The residents, communities and businesses deserve a Marshall Plan for the Gulf Coast that rebuilds industry, revitalizes farmland, repairs infrastructure, relocates residents, retrains and re-employs the victims of the hurricane. The disaster victims from the region deserve priority in the reconstruction effort, incentives to return home, and priority in the allocation of contracts and jobs so they can rebuild their lives and communities as they work to revitalize the Gulf Coast region.

Giving priority to disaster victims should be a mandate of every government relief and reconstruction contract – not incentives for the corporate elite seeking to take advantage of working families. President Bush’s priorities, however, are different.

He spoke of “doing whatever it takes” to rebuild the Gulf Coast, but he issued an Executive Order effectively lowering the wages of reconstruction workers by suspending the Davis-Bacon Act which requires federal contractors to pay workers prevailing wages. This scheme will make it harder for workers to work their way out of poverty, and easier for the corporations to maximize their profits. Suspending Davis-Bacon leaves disaster victims vulnerable to the same conditions that left them in harms way in the first place.

Bush’s reconstruction plan excluded small businesses from bidding on contracts, and he quickly issued billions in no-bid, high-cost contracts to Halliburton, Fluor, and Bechtel – the same companies who have mis-spent billions in their failed reconstruction work in Iraq. Normal rules of contracting and competition are being waived so corporations can respond “quickly to the emergency.” Only one company – Shaw – is from Louisiana and has made a commitment to hiring disaster victims.

President Bush spoke of providing education assistance to victims displaced by proposing to grant billions in private school vouchers and undercut public education.

The victims of Hurricane Katrina deserve nothing less than a 9/11-like Victims Relief Fund based on the following:

1. People displaced by the Hurricane should not be disrespectfully characterized as “refugees” – and deserve the respect worthy of all citizens and deserve to be treated as such.

2. Hurricane victims deserve a Hurricane Victims Fund to provide resources to the affected people and families, based on the same compensation and assistance formula of the 9/11 Victims Fund.

3. There should be a freeze on mortgage payments and a moratorium on mortgage foreclosure proceedings; an amnesty from electrical, utility and telecommunications payments; and a freeze on implementation of the new bankruptcy law.

4. We need our people and families to be relocated to NEARBY facilities. Available military bases, state and national parks and other available public lands should be utilized to house people as CLOSE TO their former communities as possible.

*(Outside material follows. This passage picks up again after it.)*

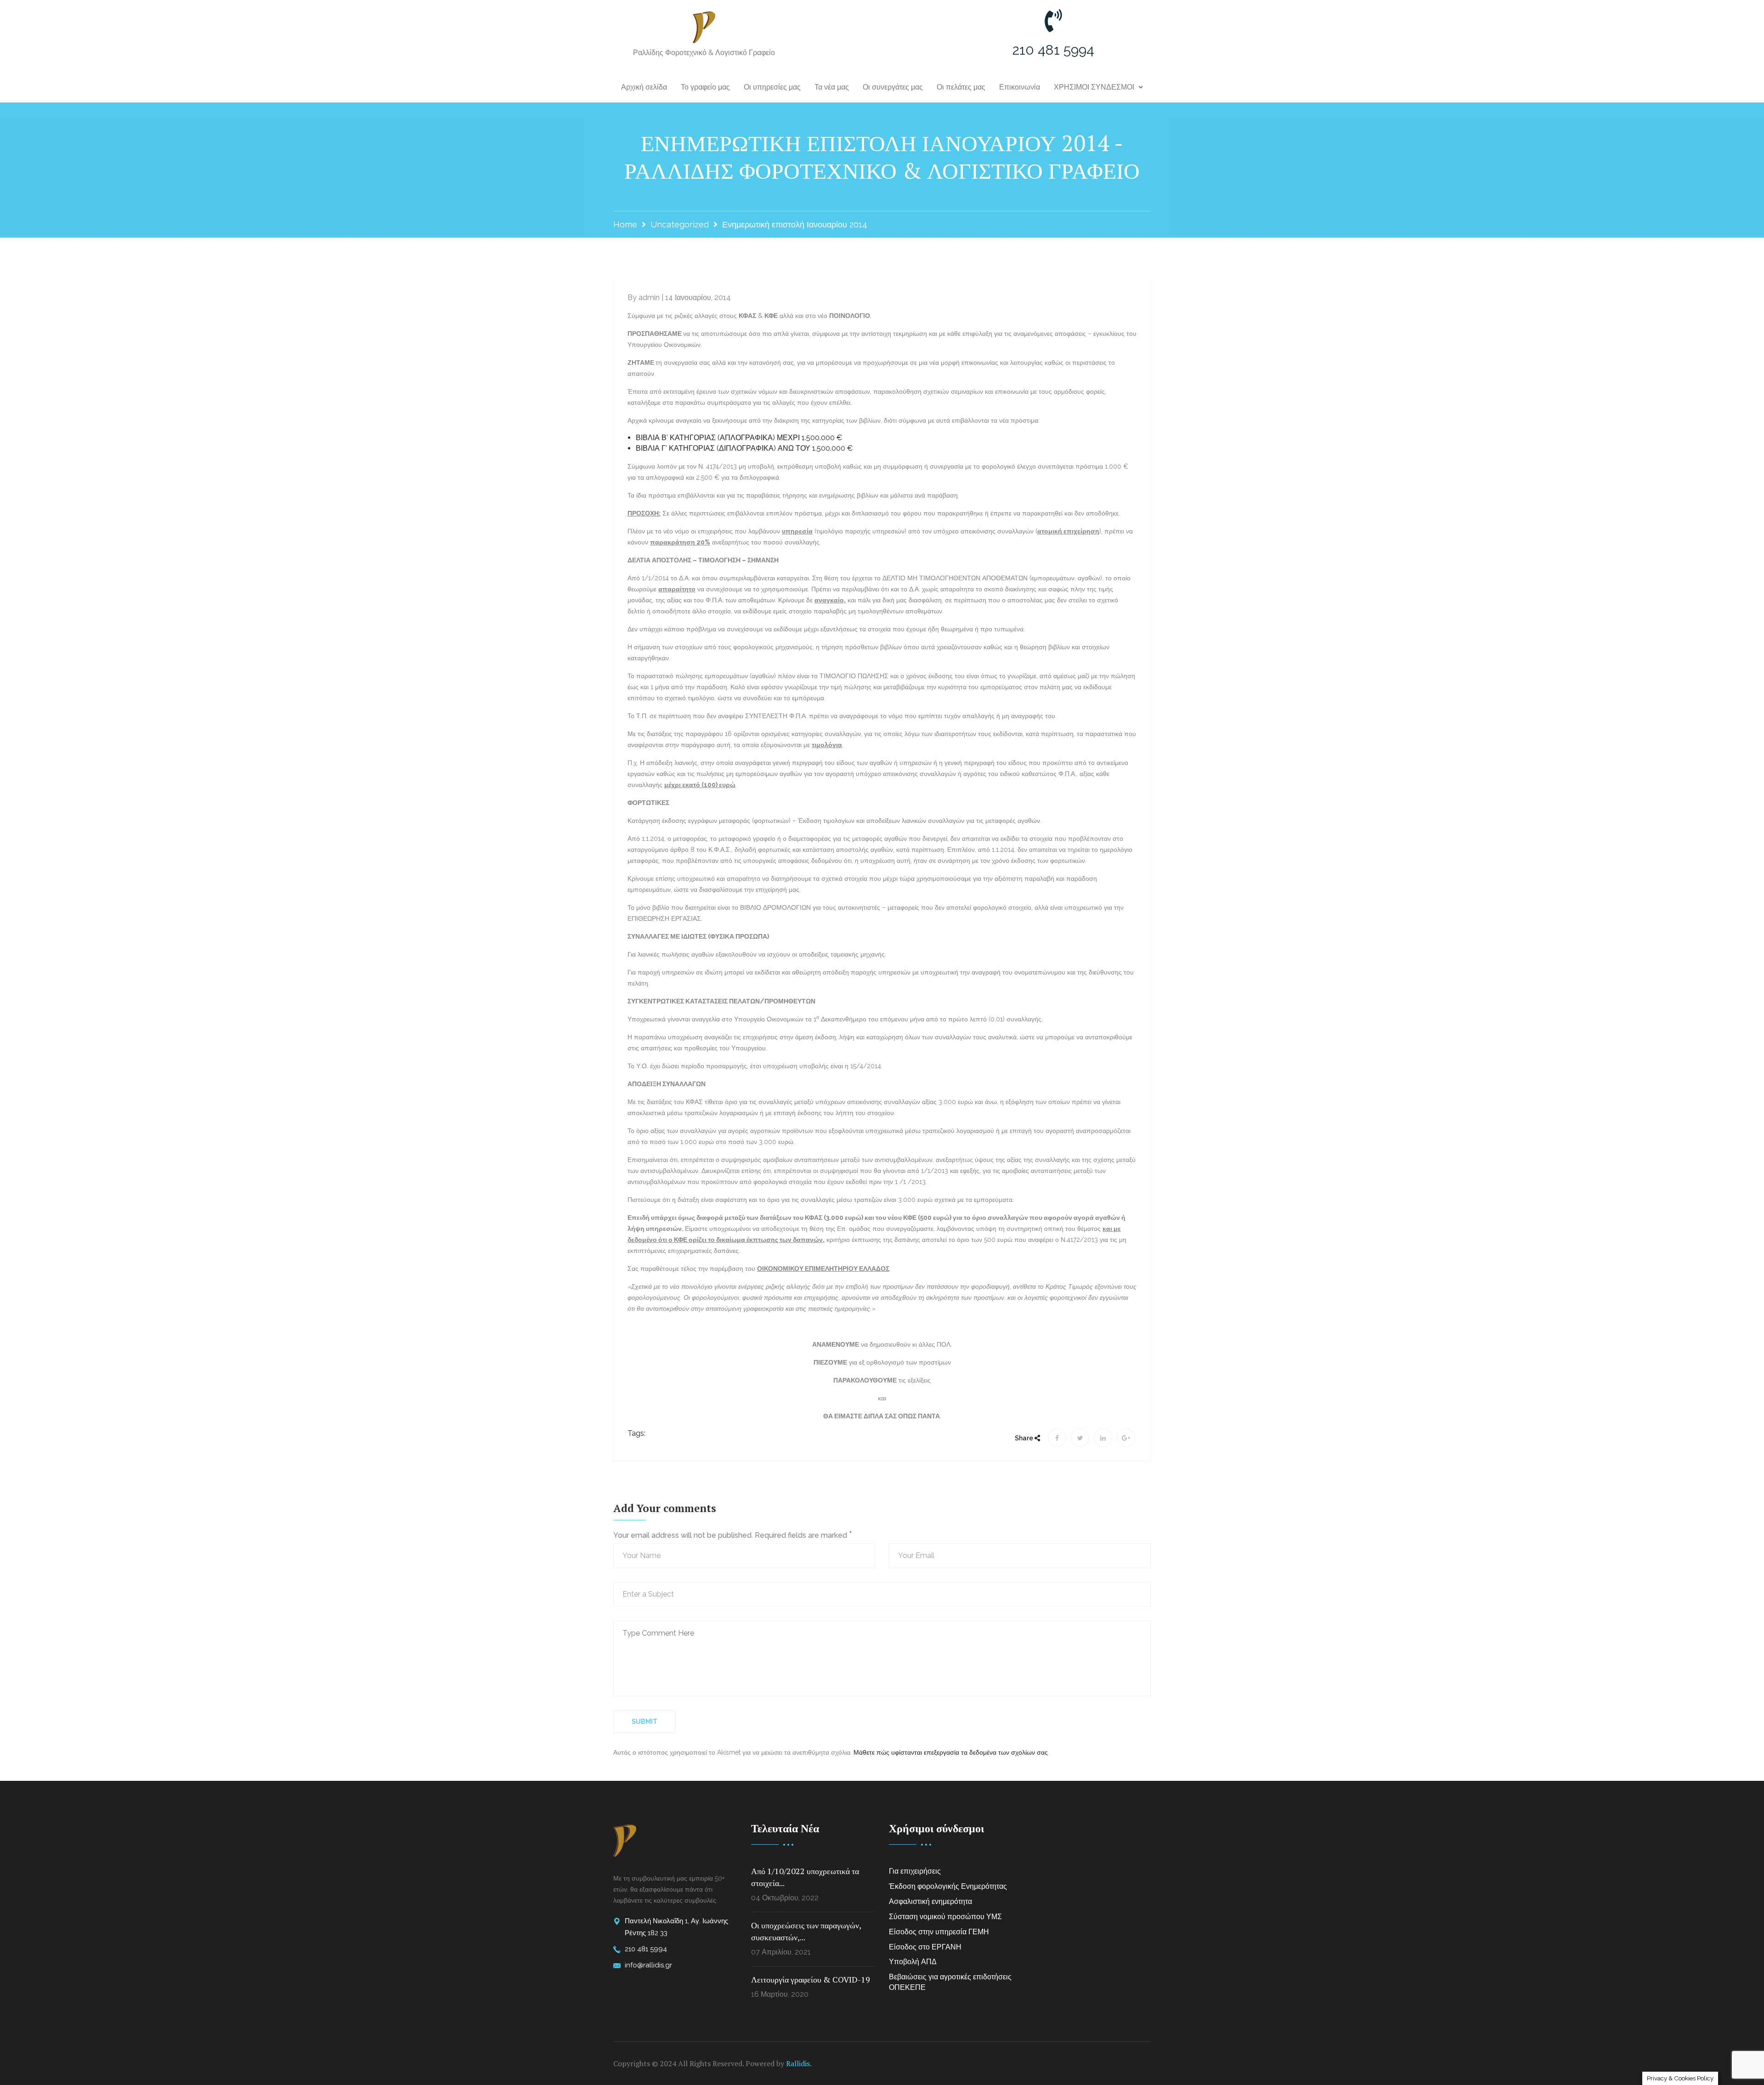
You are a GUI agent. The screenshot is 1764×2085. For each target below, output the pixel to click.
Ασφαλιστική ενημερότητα (930, 1901)
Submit (644, 1721)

5. Local businesses, community resources and residents should be given priority in the allocation of jobs and contracts and services provided for the rescue, relief and reconstruction of our communities – by FEMA, Red Cross and in government relief programs.

6. There needs to be a systematic effort to reunify families, many of whom are being separated and sent to different relocation destinations.

7. There needs to be an INDEPENDENT Commission to critique the government’s response to this crisis. The Administration and the Congress is incapable of investigating themselves.

8. We need counselors, social service workers, medical personnel and security resources in the emerging relocation centers to assist people and families with FEMA registration, unemployment and social security applications and other aspects of the transition ordeal.

Dispersed in forty states, Katrina’s victims are struggling to get by, as companies pick up contracts and others get the jobs. The victims of the Gulf Coast should receive priority in the allocation of contracts and employment, and a plan that can transform poverty into empowerment for the Gulf Coast region. A recovery plan for the Gulf Coast is an opportunity to creatively invest in communities, rebuild infrastructure and put the people of the Gulf Coast back to work. The billions of dollars in aid should help the people of the region help themselves; it should not become another windfall for the corporations.